→ Jobs:
• a. In the article about Alemany High's football coach, translate this sentence into Spanish: "Bonds, 31, opted to return to the school where he was an assistant for four years under Bill Redell, who resigned to start the football program at Oaks Christian in Westlake Village."
• b. Transcribe every line of the records below exactly as it stands, omitting the pictures.

→ Source:
━━━━━━━━━━━━━━━━━━━━━━━━━━━━━━

January 06, 2000|PAIGE A. LEECH

The writing appears all but on the wall at Alemany High.

It simply hasn't been decoded. Yet.

After building Alemany's football program into one of the region's best in only three seasons, Coach Jim Bonds is leaving and taking his wizardry to St. Francis.

Bonds, 31, opted to return to the school where he was an assistant for four years under Bill Redell, who resigned to start the football program at Oaks Christian in Westlake Village.

"I had a tremendous experience [at St. Francis]--the relationships I made, the support I had," Bonds said. "If I'm going to be in high school coaching for a long time, it's going to be at a place like St. Francis."

Great for St. Francis.

Not so great for Alemany, which could be destined for the cellar. That's where the Indians were before Bonds showed up.

Bonds, who benefited from a group of talented players whose arrival at Alemany coincided with his, resurrected a program that was 4-24-2 the three previous seasons.

━━━━━━━━━━━━━━━━━━━━━━━━━━━━━━

→ Data entries:
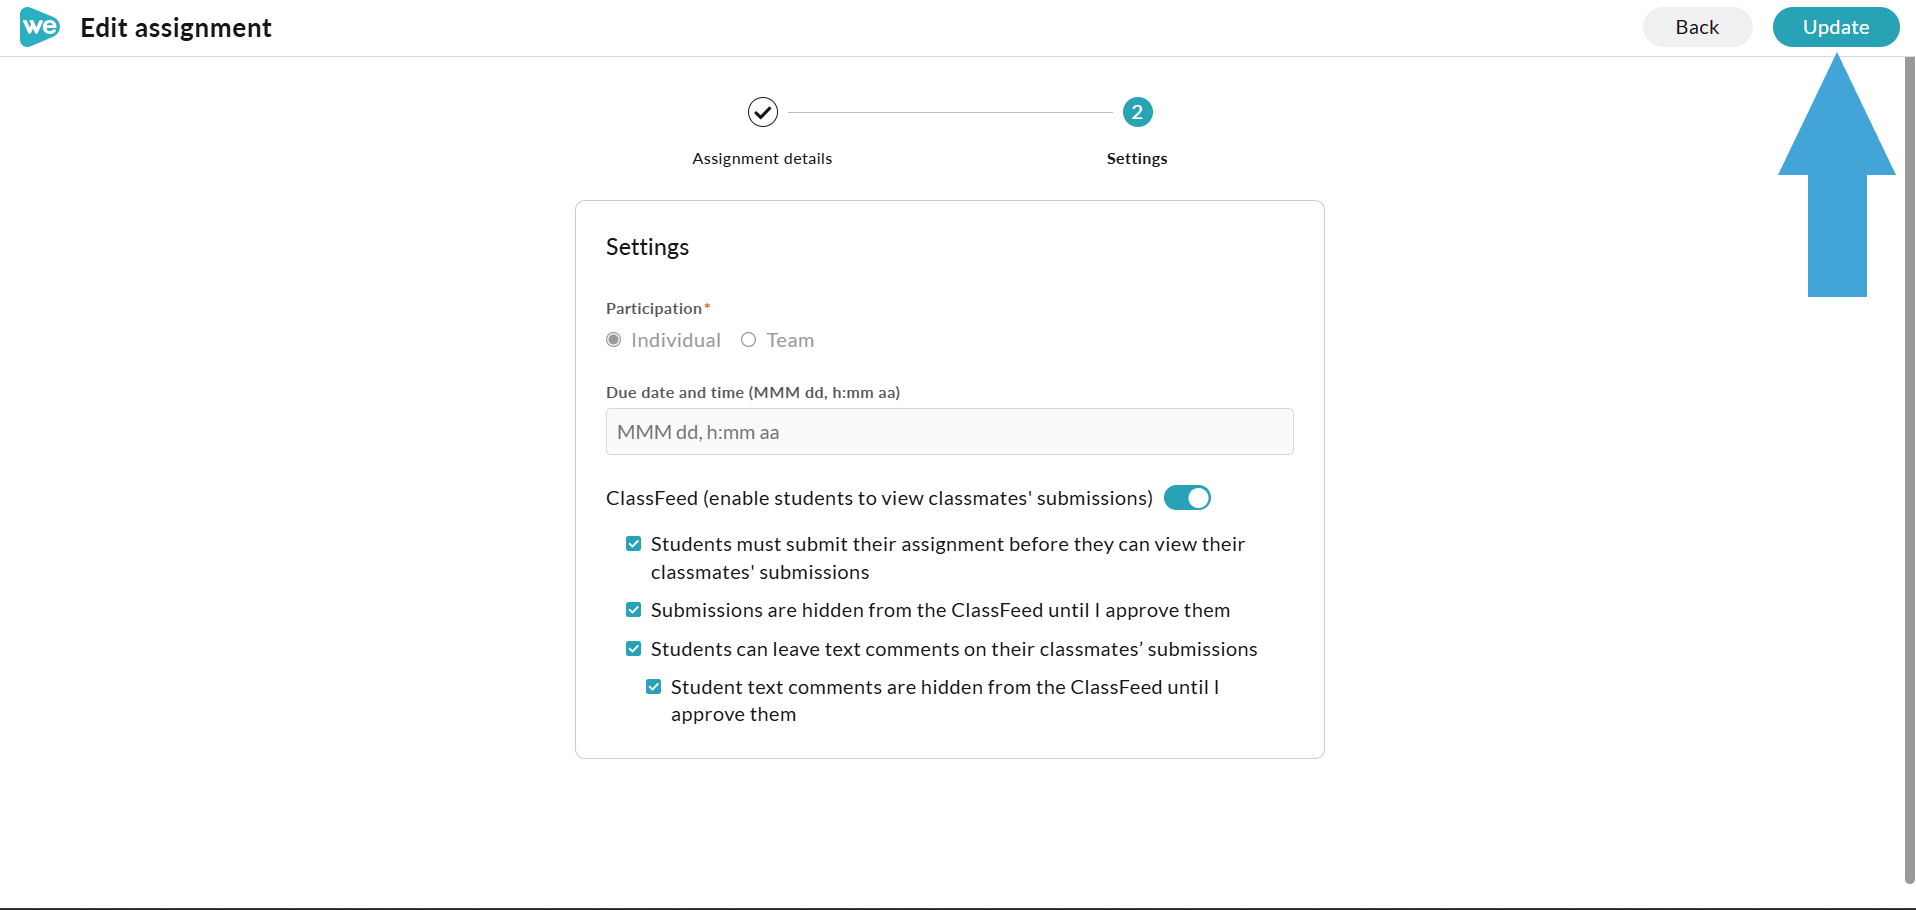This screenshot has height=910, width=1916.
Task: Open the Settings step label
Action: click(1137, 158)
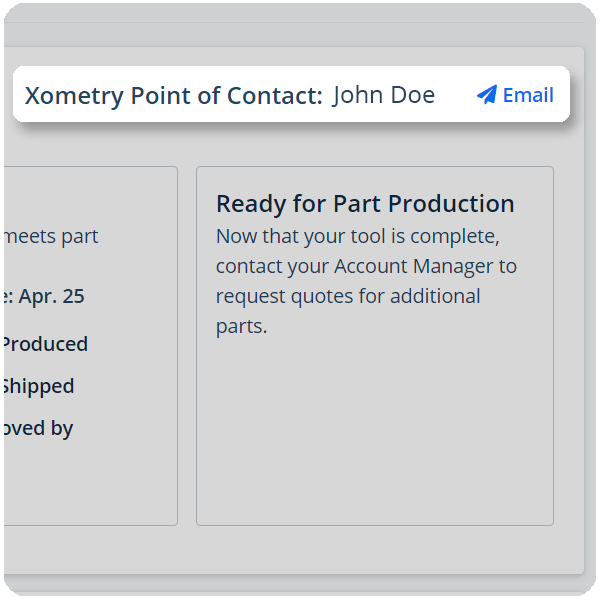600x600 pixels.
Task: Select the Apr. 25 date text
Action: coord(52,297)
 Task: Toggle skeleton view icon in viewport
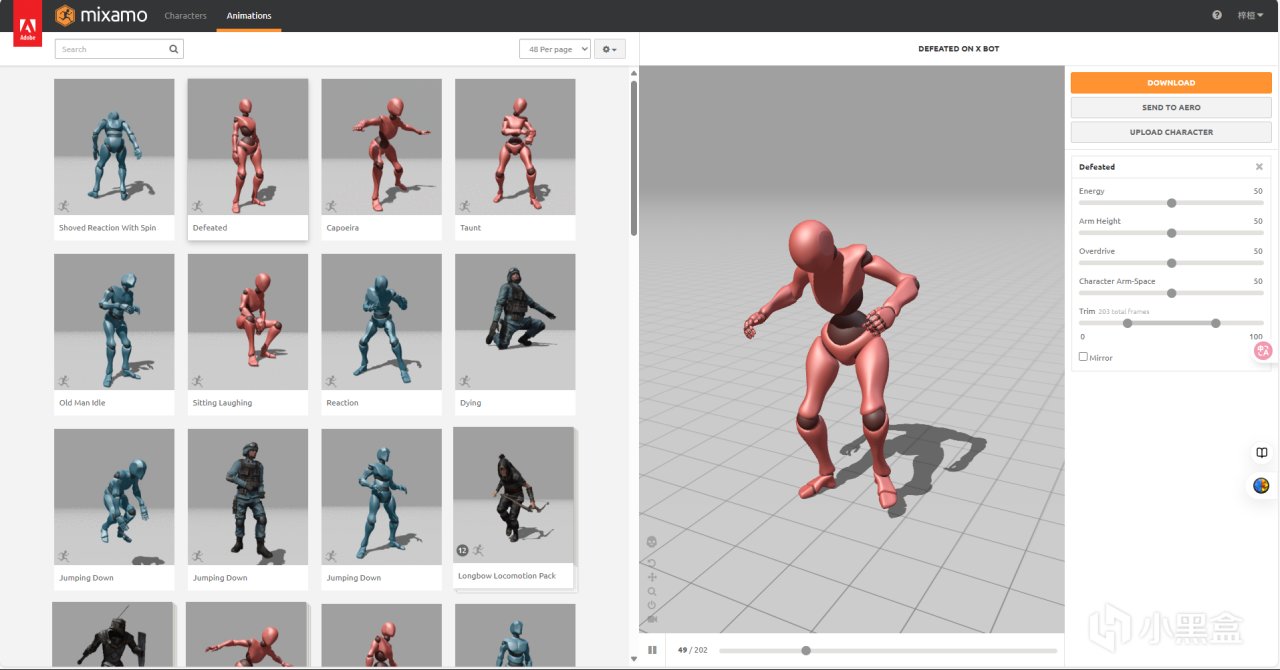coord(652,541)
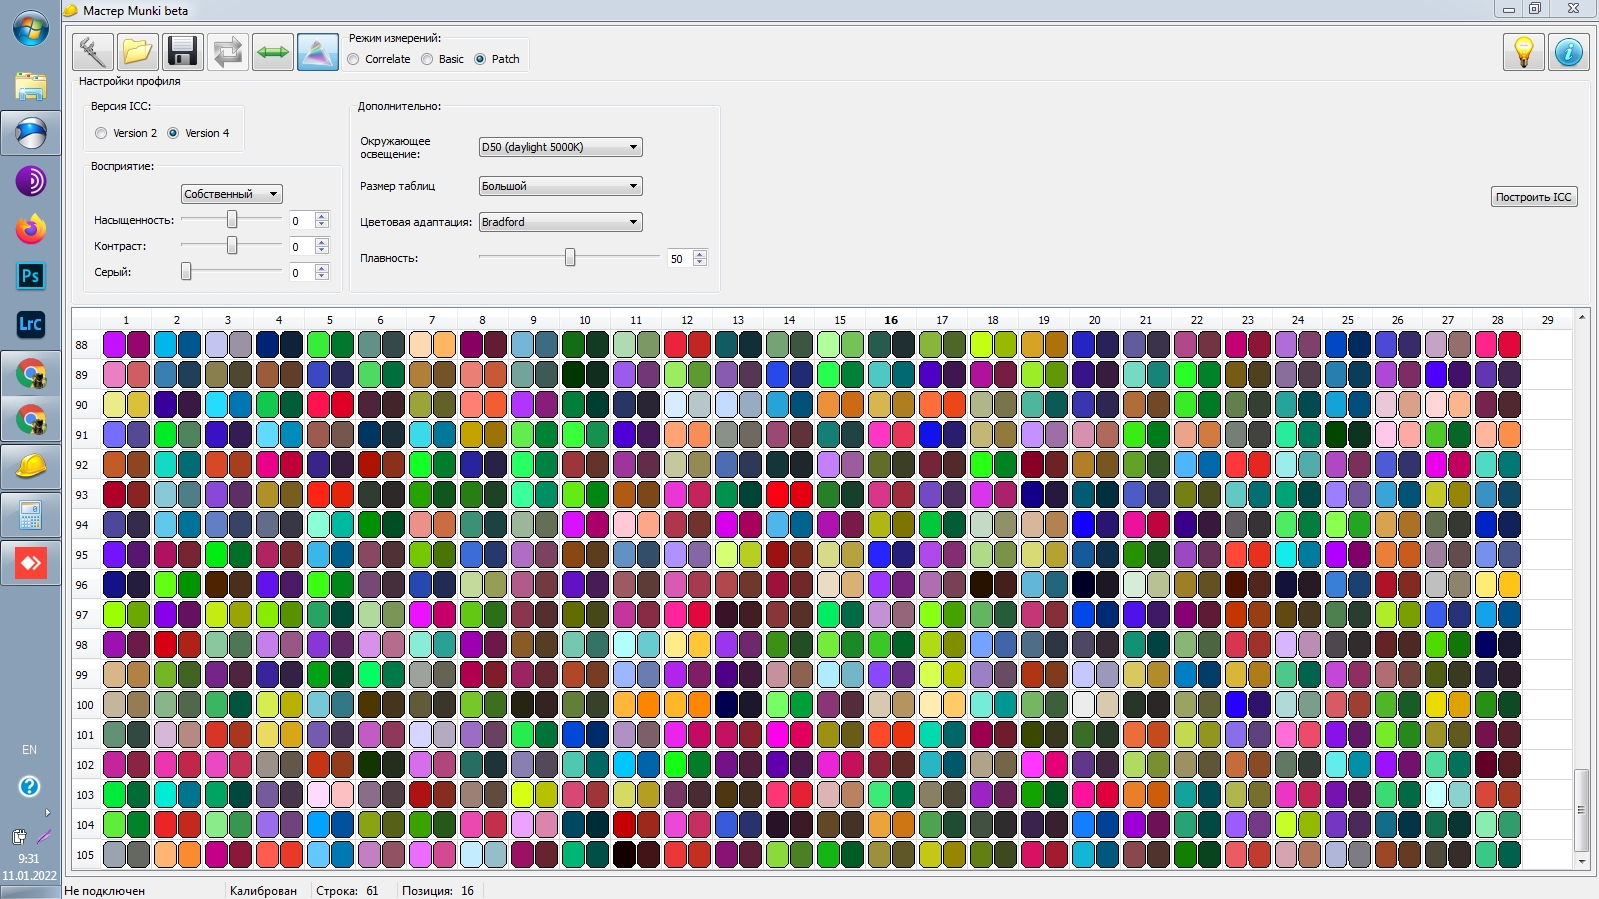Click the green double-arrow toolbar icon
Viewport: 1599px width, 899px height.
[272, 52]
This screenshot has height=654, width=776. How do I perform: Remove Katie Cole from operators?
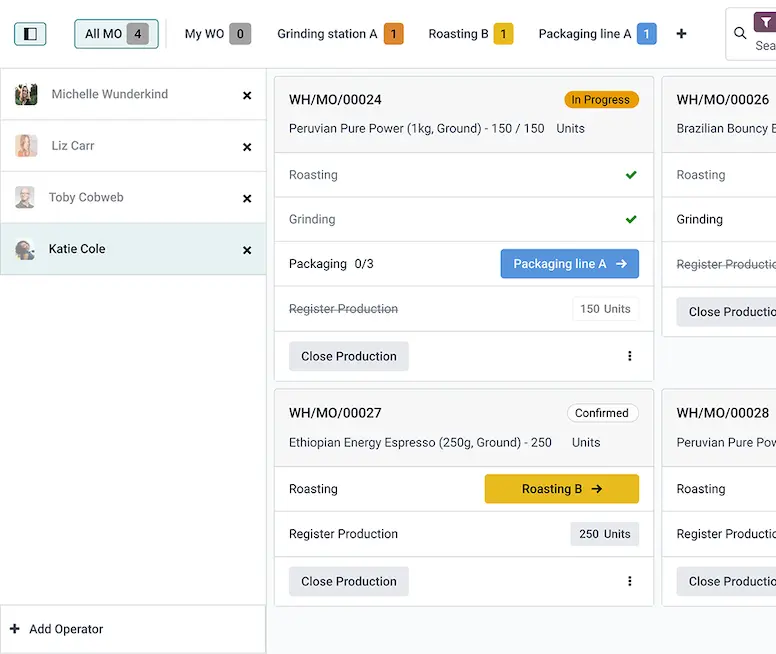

━━━━━━━━━━━━━━━━━━━━━━━━━━━━━━

→ Exercise solutions:
• a. Bonds, de 31 años, optó por regresar a la escuela donde fue asistente durante cuatro años bajo las órdenes de Bill Redell, quien renunció para iniciar el programa de fútbol americano en Oaks Christian, en Westlake Village.

• b.
This screenshot has height=910, width=1916.
Task: Open the Settings step label
Action: click(1137, 158)
600x600 pixels.
Task: Select the Apr. 25 date text
Action: coord(52,297)
 Task: Toggle skeleton view icon in viewport
coord(652,541)
Click the green double-arrow toolbar icon
Viewport: 1599px width, 899px height.
[272, 52]
This screenshot has height=654, width=776. How do I perform: Remove Katie Cole from operators?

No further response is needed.